Set down without change every line from the line that contains "Image resolution: width=638" through the end of the listing, and only those lines. No pictures.

Start of Source data

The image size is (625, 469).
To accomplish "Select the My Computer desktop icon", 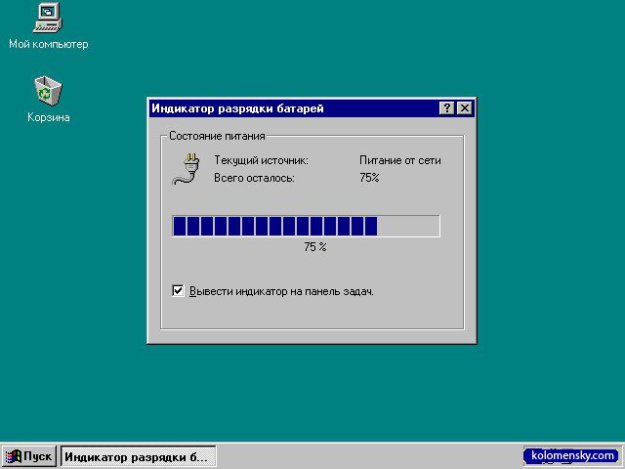I will pyautogui.click(x=46, y=17).
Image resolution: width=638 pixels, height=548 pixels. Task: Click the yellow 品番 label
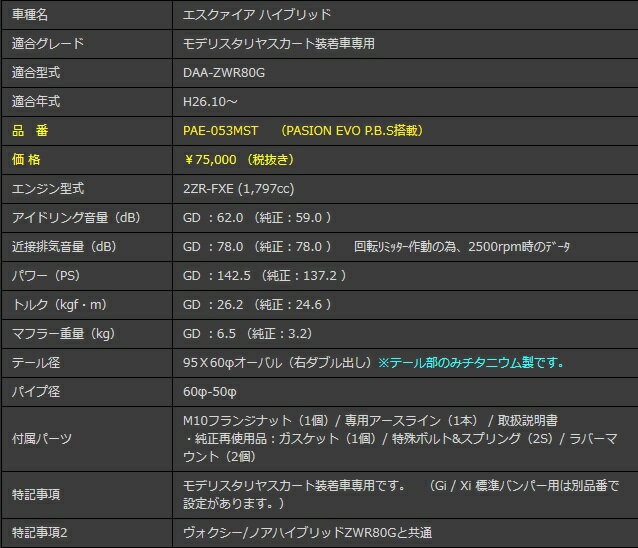pyautogui.click(x=29, y=131)
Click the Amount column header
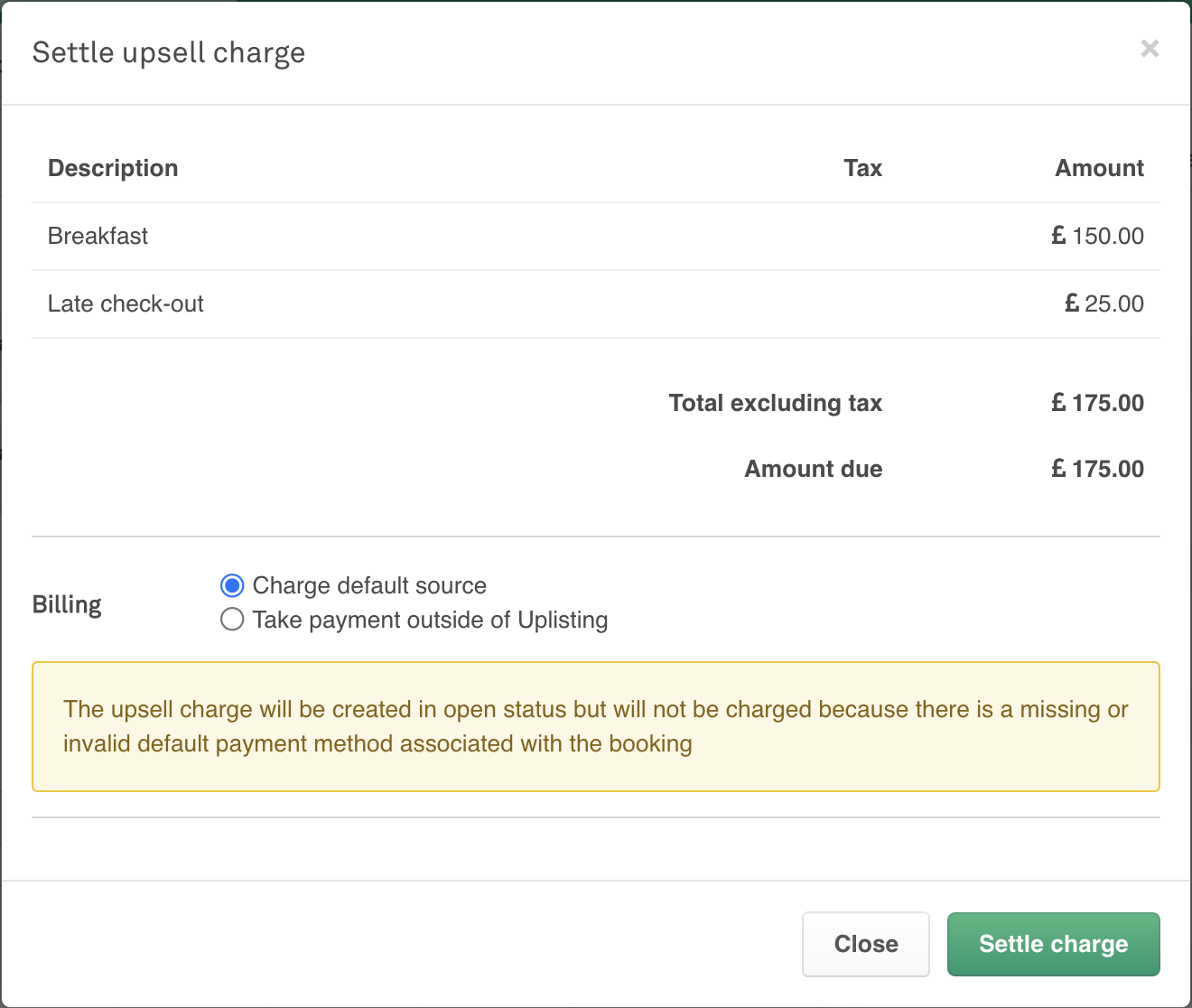Viewport: 1192px width, 1008px height. coord(1099,169)
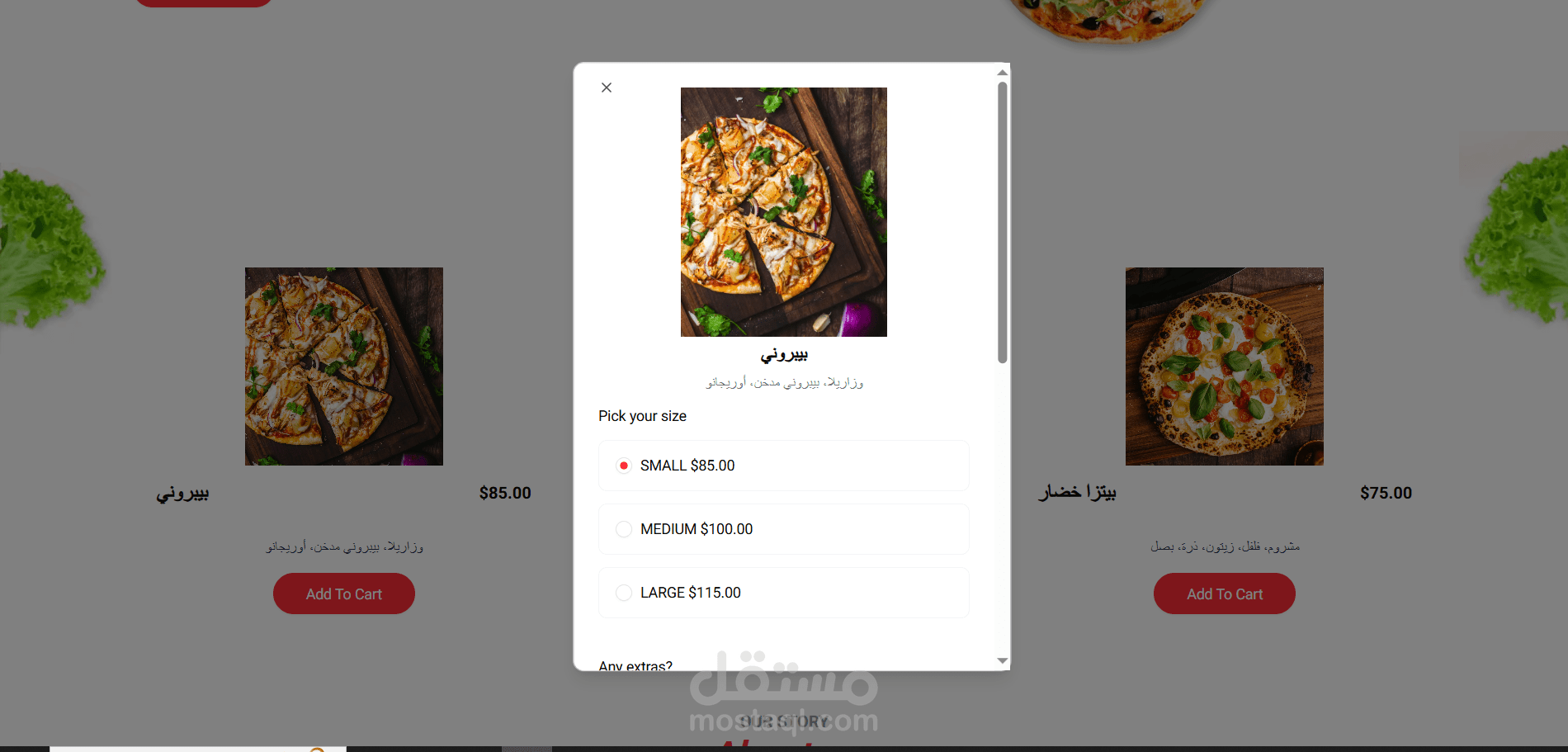The image size is (1568, 752).
Task: Click the $85.00 price on left card
Action: [505, 493]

End of Source data

◆ **Result below**:
Image resolution: width=638 pixels, height=548 pixels. Task: Click the yellow 品番 label
pyautogui.click(x=29, y=131)
Click the Amount column header
Viewport: 1192px width, 1008px height. coord(1099,169)
The image size is (1568, 752).
Task: Click the $85.00 price on left card
Action: [505, 493]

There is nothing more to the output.